** START OF INPUT MATERIAL **

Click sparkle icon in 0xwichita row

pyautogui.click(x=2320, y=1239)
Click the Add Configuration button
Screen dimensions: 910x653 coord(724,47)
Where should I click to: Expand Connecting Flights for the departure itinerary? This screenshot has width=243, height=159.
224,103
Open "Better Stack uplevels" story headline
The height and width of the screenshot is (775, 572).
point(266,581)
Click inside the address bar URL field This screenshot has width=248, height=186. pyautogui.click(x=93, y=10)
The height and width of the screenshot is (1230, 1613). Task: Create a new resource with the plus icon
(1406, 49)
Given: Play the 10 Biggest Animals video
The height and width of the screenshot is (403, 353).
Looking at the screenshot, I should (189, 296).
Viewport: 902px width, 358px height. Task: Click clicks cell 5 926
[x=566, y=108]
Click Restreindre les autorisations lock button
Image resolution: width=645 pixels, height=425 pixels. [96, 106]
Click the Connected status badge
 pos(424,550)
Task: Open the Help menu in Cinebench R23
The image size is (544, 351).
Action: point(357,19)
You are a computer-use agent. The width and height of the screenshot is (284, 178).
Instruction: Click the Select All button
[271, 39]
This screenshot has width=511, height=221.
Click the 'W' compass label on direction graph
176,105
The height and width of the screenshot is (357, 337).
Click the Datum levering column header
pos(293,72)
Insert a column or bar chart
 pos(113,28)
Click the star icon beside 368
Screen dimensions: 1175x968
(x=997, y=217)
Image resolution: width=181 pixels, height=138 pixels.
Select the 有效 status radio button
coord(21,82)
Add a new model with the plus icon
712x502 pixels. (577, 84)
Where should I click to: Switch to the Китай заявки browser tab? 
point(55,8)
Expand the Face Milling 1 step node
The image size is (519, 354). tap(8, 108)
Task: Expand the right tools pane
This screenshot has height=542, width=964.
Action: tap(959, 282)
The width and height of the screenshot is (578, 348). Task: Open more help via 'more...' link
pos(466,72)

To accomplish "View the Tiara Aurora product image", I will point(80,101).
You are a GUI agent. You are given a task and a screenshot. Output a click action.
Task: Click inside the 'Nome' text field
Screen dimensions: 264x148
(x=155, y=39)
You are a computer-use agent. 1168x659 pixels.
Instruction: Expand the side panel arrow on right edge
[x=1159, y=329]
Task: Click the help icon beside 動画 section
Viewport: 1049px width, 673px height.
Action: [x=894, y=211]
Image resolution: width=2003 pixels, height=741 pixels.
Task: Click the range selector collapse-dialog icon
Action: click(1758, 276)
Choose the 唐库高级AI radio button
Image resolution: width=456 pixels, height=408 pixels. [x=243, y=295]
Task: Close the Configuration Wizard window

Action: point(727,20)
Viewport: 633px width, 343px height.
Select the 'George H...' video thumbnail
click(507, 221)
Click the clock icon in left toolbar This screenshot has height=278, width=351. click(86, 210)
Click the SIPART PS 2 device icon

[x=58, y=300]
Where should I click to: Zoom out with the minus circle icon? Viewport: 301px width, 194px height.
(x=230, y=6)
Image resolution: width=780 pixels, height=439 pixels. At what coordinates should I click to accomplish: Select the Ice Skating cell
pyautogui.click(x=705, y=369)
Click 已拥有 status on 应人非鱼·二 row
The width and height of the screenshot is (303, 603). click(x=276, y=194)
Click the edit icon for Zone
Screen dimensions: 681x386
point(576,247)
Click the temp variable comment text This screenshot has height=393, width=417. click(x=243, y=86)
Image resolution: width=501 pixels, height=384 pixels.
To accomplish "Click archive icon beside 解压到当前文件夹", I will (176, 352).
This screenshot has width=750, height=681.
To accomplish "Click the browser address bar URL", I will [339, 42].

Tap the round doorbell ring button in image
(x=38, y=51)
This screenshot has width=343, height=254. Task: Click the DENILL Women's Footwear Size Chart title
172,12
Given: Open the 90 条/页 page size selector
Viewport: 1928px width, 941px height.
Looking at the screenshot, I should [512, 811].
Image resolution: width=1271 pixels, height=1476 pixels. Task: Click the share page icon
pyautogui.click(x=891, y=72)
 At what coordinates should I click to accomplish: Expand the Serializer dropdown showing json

** END OF INPUT MATERIAL **

DIRECTION → In the lines above, rename every "address bar" to "location bar" and reproduce all other text unchanged.

RESULT →
Click sparkle icon in 0xwichita row

pyautogui.click(x=2320, y=1239)
Click the Add Configuration button
Screen dimensions: 910x653 coord(724,47)
Where should I click to: Expand Connecting Flights for the departure itinerary? This screenshot has width=243, height=159.
224,103
Open "Better Stack uplevels" story headline
The height and width of the screenshot is (775, 572).
point(266,581)
Click inside the location bar URL field This screenshot has width=248, height=186. pyautogui.click(x=93, y=10)
The height and width of the screenshot is (1230, 1613). Task: Create a new resource with the plus icon
(1406, 49)
Given: Play the 10 Biggest Animals video
The height and width of the screenshot is (403, 353).
Looking at the screenshot, I should (189, 296).
Viewport: 902px width, 358px height. Task: Click clicks cell 5 926
[x=566, y=108]
Click Restreindre les autorisations lock button
Image resolution: width=645 pixels, height=425 pixels. [96, 106]
Click the Connected status badge
 pos(424,550)
Task: Open the Help menu in Cinebench R23
The image size is (544, 351).
Action: point(357,19)
You are a computer-use agent. The width and height of the screenshot is (284, 178).
Instruction: Click the Select All button
[271, 39]
This screenshot has width=511, height=221.
Click the 'W' compass label on direction graph
176,105
The height and width of the screenshot is (357, 337).
Click the Datum levering column header
pos(293,72)
Insert a column or bar chart
 pos(113,28)
Click the star icon beside 368
Screen dimensions: 1175x968
(x=997, y=217)
Image resolution: width=181 pixels, height=138 pixels.
Select the 有效 status radio button
coord(21,82)
Add a new model with the plus icon
712x502 pixels. (577, 84)
Where should I click to: Switch to the Китай заявки browser tab? 
point(55,8)
Expand the Face Milling 1 step node
The image size is (519, 354). tap(8, 108)
Task: Expand the right tools pane
This screenshot has height=542, width=964.
Action: tap(959, 282)
The width and height of the screenshot is (578, 348). Task: Open more help via 'more...' link
pos(466,72)

To accomplish "View the Tiara Aurora product image", I will point(80,101).
You are a GUI agent. You are given a task and a screenshot. Output a click action.
Task: Click inside the 'Nome' text field
Screen dimensions: 264x148
(x=155, y=39)
You are a computer-use agent. 1168x659 pixels.
Instruction: Expand the side panel arrow on right edge
[x=1159, y=329]
Task: Click the help icon beside 動画 section
Viewport: 1049px width, 673px height.
Action: [x=894, y=211]
Image resolution: width=2003 pixels, height=741 pixels.
Task: Click the range selector collapse-dialog icon
Action: click(1758, 276)
Choose the 唐库高级AI radio button
Image resolution: width=456 pixels, height=408 pixels. [x=243, y=295]
Task: Close the Configuration Wizard window

Action: point(727,20)
Viewport: 633px width, 343px height.
Select the 'George H...' video thumbnail
click(507, 221)
Click the clock icon in left toolbar This screenshot has height=278, width=351. click(86, 210)
Click the SIPART PS 2 device icon

[x=58, y=300]
Where should I click to: Zoom out with the minus circle icon? Viewport: 301px width, 194px height.
(x=230, y=6)
Image resolution: width=780 pixels, height=439 pixels. At what coordinates should I click to accomplish: Select the Ice Skating cell
pyautogui.click(x=705, y=369)
Click 已拥有 status on 应人非鱼·二 row
The width and height of the screenshot is (303, 603). click(x=276, y=194)
Click the edit icon for Zone
Screen dimensions: 681x386
point(576,247)
Click the temp variable comment text This screenshot has height=393, width=417. click(x=243, y=86)
Image resolution: width=501 pixels, height=384 pixels.
To accomplish "Click archive icon beside 解压到当前文件夹", I will (176, 352).
This screenshot has width=750, height=681.
To accomplish "Click the browser location bar URL", I will [339, 42].

Tap the round doorbell ring button in image
(x=38, y=51)
This screenshot has width=343, height=254. Task: Click the DENILL Women's Footwear Size Chart title
172,12
Given: Open the 90 条/页 page size selector
Viewport: 1928px width, 941px height.
Looking at the screenshot, I should [512, 811].
Image resolution: width=1271 pixels, height=1476 pixels. Task: Click the share page icon
pyautogui.click(x=891, y=72)
 At what coordinates should I click to accomplish: Expand the Serializer dropdown showing json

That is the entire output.